Residents are also expected to benefit from an initiative from the National Drainage and Irrigation Authority (NDIA) which will see the construction of rainwater harvesting facilities scheduled to come on stream in 2017.
Rainwater Harvesting is the practice of capturing, infiltrating or utilizing rainfall from roofs, constructed catchment surfaces, driveways, sidewalks, parking lots and streets.
The process is regarded as an effective water conservation strategy in urban and rural areas around the globe, decreasing unnecessary use of heavily treated drinking water for landscaping, toilet flushing, and laundry washing. With proper filtration, rainwater can also serve for potable water uses.
The NDIA, according to the Minister of Agriculture, Noel Holder, is set to embark on this project in the coming year as the Government zeros in on agricultural development within the district.
The North and South Rupununi villages have traditionally suffered from inadequate water supply for their crops and livestock during dry months of the year – which had a proven negative impact on the livelihood of thousands that occupy the region, the Minister said. He added that the agency will be improving on or building such facilities in communities, commencing in the North. Works are planned for the villages of Wowetta, Rupertee, Annai, Aranaputa, Massara, Toka, Parishara and Nappi.
The NDIA is also expected to commence mapping of agricultural facilities and drainage and irrigation channels in each administrative region. These maps, he explained, will show their location and other pertinent data.
Meanwhile, the Ministry is working towards reducing flooding on the coastland. With these plans factored into the Agriculture Ministry’s 2017 agenda, the NDIA is expected to be more ‘proactive’ with the introduction of a dredge for clearing outfall channels, a Government Information Agency report stated.
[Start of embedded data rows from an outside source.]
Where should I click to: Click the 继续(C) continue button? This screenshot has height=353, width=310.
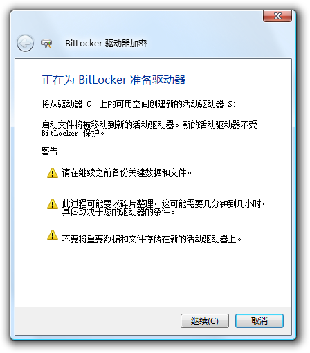click(205, 320)
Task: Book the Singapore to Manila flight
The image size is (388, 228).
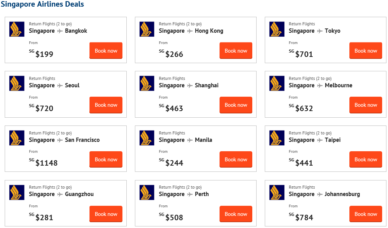Action: [236, 159]
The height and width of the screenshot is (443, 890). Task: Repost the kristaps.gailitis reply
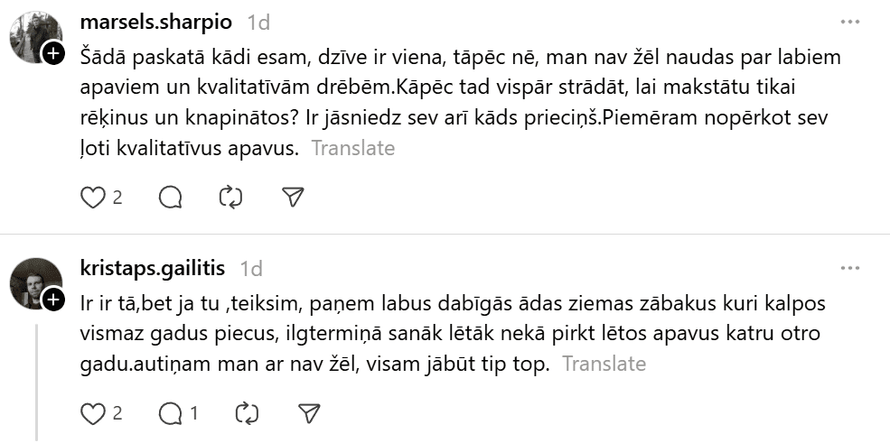coord(247,413)
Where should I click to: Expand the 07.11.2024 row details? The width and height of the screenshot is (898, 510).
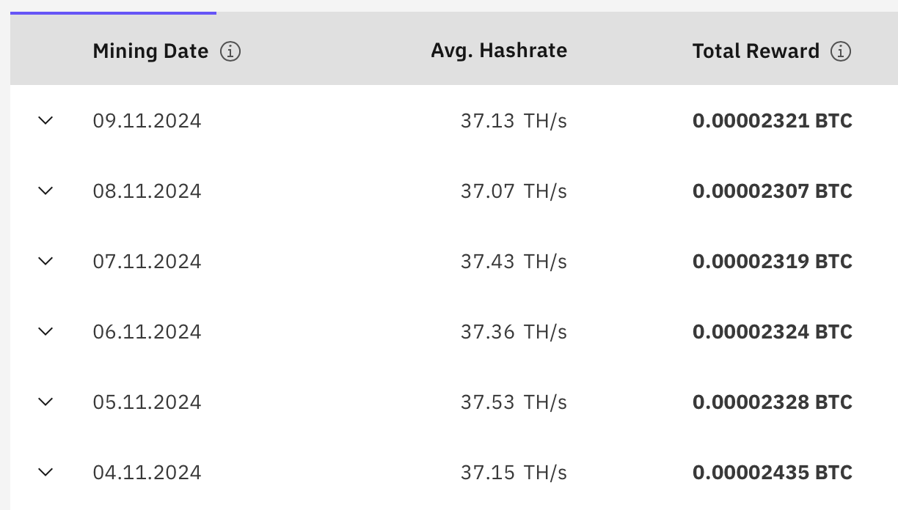tap(45, 261)
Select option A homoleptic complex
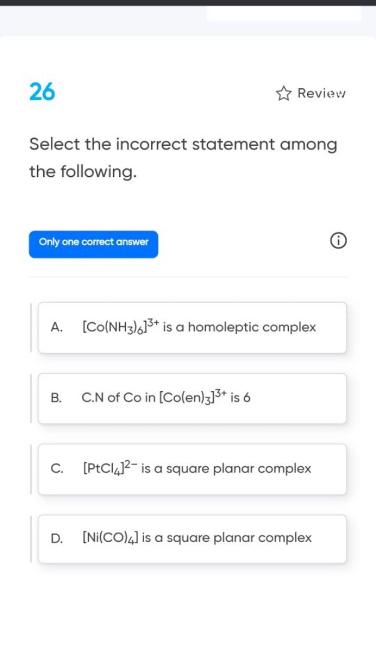The image size is (376, 669). [192, 328]
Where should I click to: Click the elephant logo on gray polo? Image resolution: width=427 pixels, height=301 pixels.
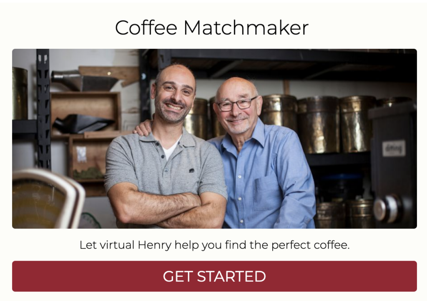pyautogui.click(x=191, y=171)
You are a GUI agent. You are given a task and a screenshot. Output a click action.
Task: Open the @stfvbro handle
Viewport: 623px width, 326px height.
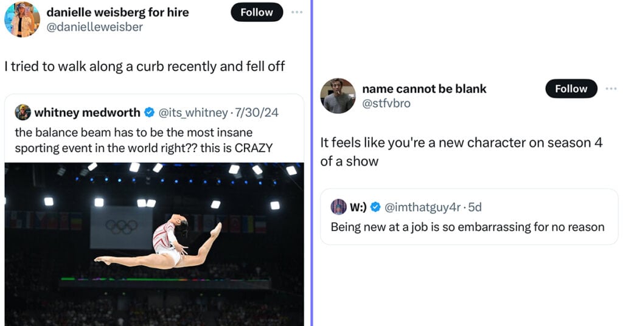[x=386, y=103]
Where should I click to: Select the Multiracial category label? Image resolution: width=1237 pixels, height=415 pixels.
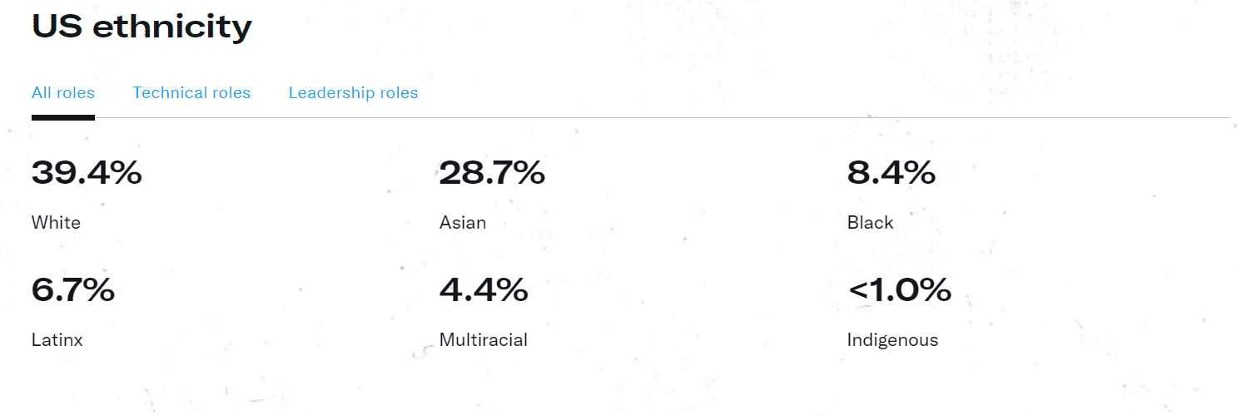[x=484, y=340]
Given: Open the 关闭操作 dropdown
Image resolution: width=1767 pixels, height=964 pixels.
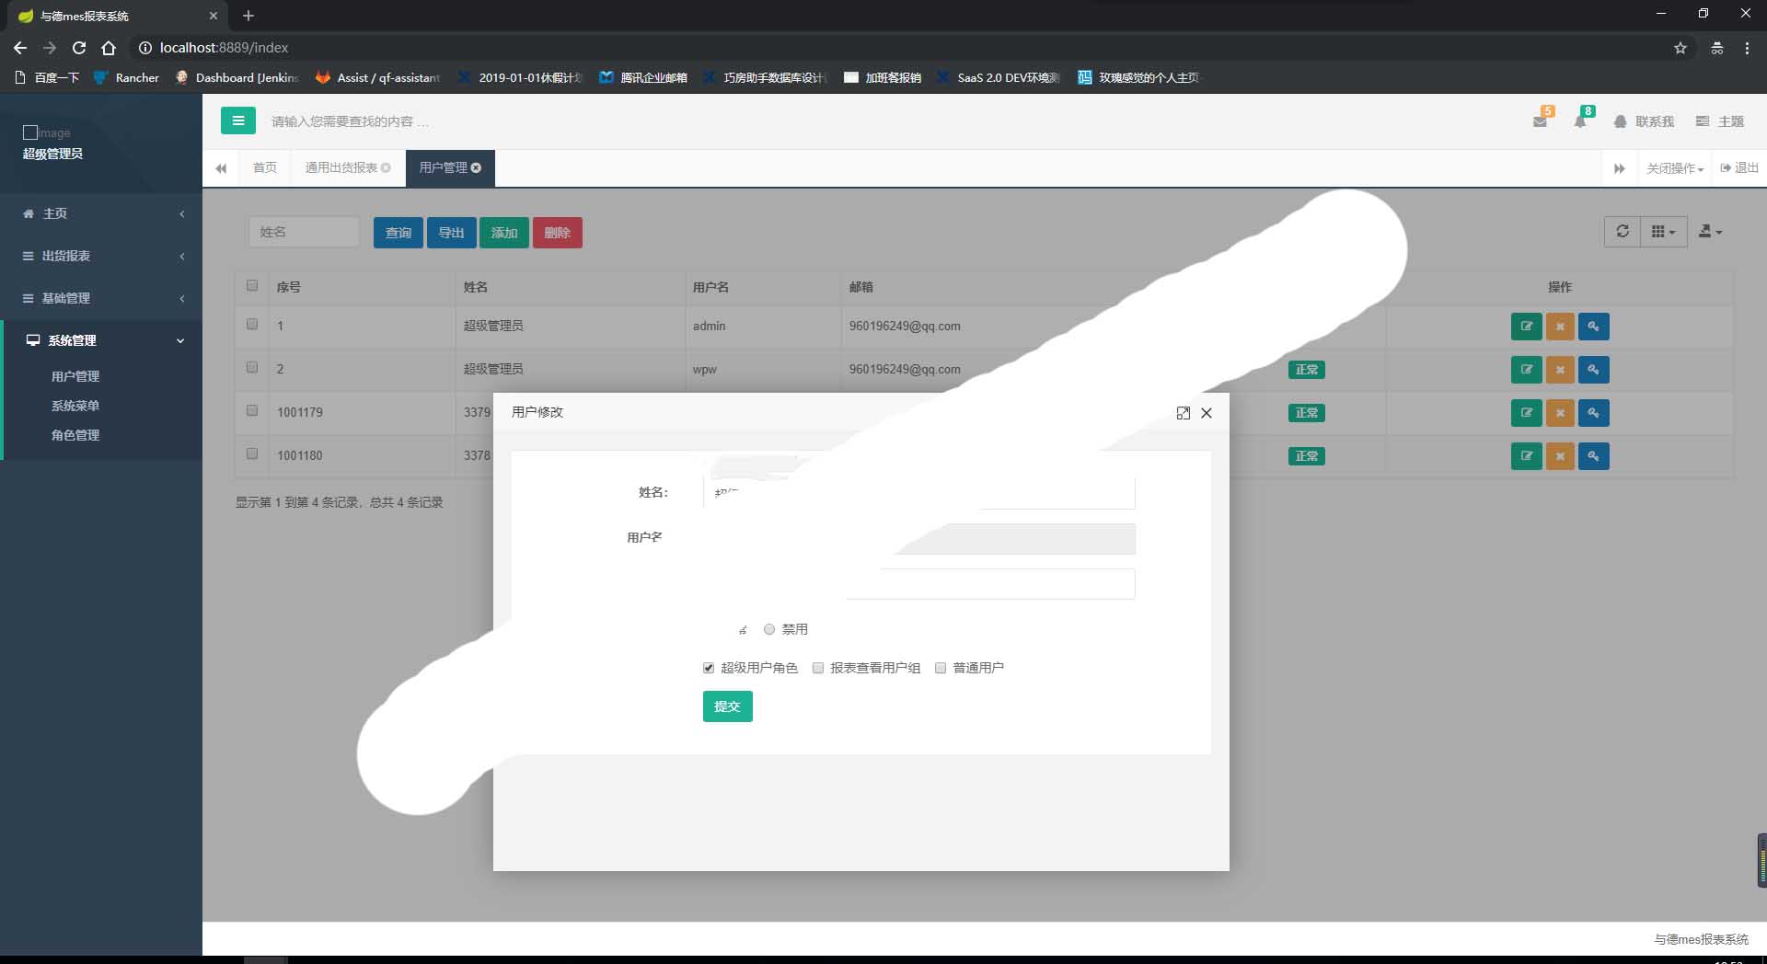Looking at the screenshot, I should tap(1675, 168).
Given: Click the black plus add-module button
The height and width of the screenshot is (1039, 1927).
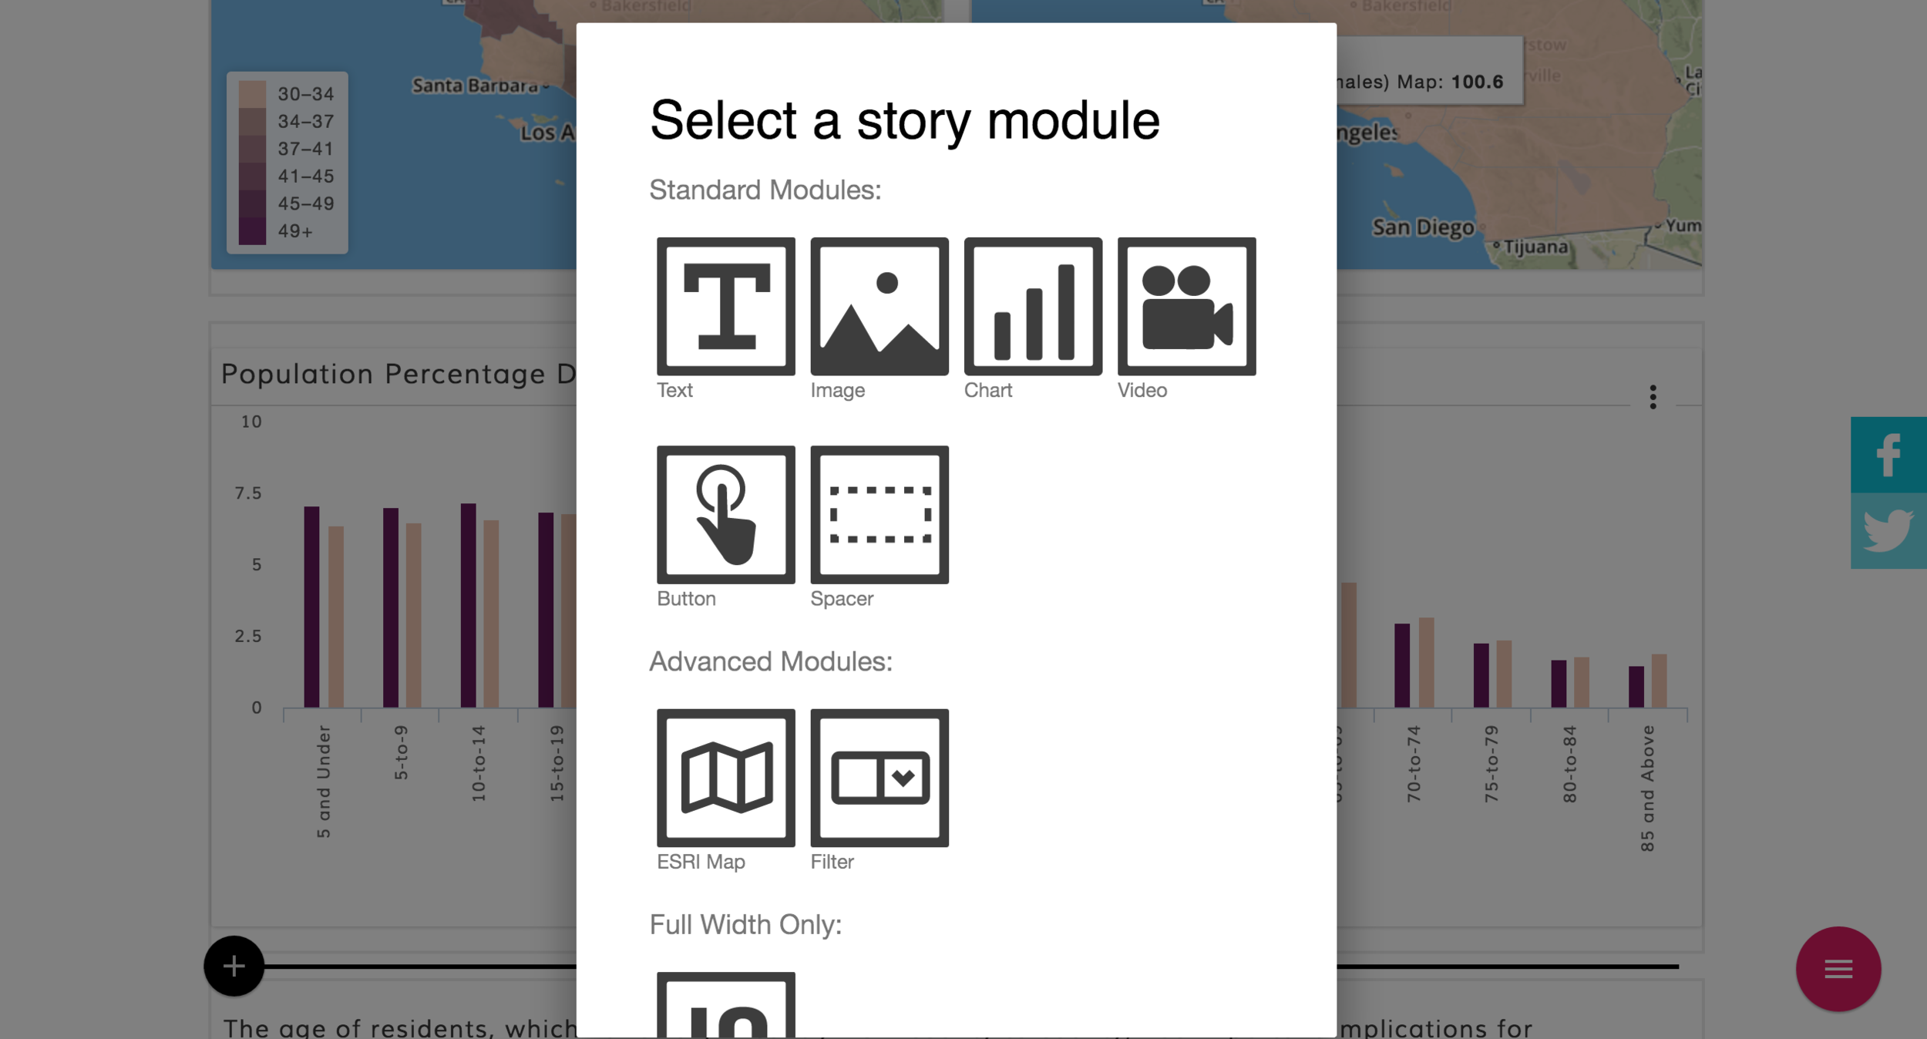Looking at the screenshot, I should coord(234,966).
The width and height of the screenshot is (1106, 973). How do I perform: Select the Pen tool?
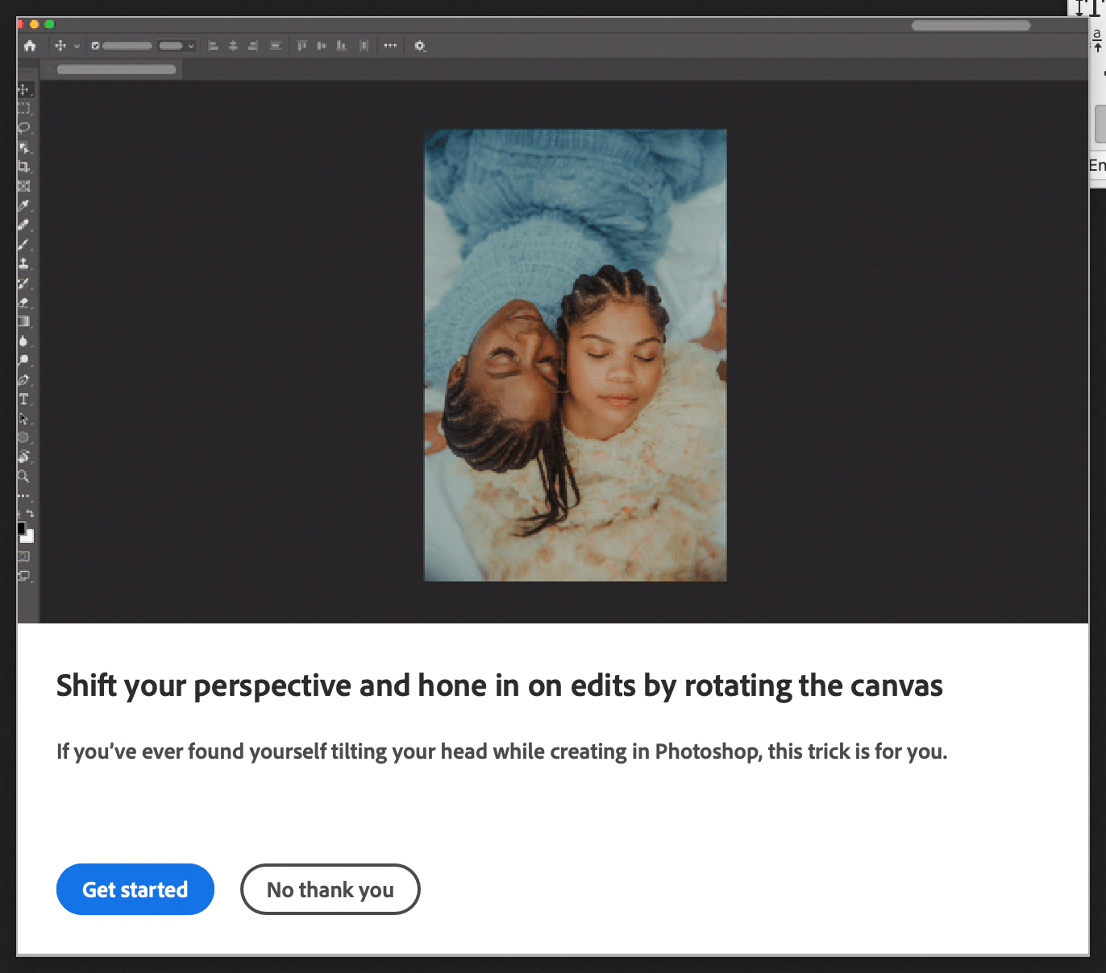[x=23, y=380]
Recommendations in the draft of the final report for the modelling of an effective and efficient drainage system for the city of Georgetown was submitted by a team of Dutch Engineering students. This report will be used as a guide to ensure the flooding situation in Georgetown is corrected, the Minister said.
He pointed out also, that with the effects of Global Warming on rainfall patterns and rise of sea levels, his Ministry recognises that current systems must be improved to counter these issues.
The objective of executing capital works in the medium-term, he explained, would therefore be made to improve drainage and irrigation throughout Guyana, which would contribute to the long-term goal of achieving high capacity drainage and irrigation system that actively contributes to improved agricultural productivity and reduced incidence of flooding.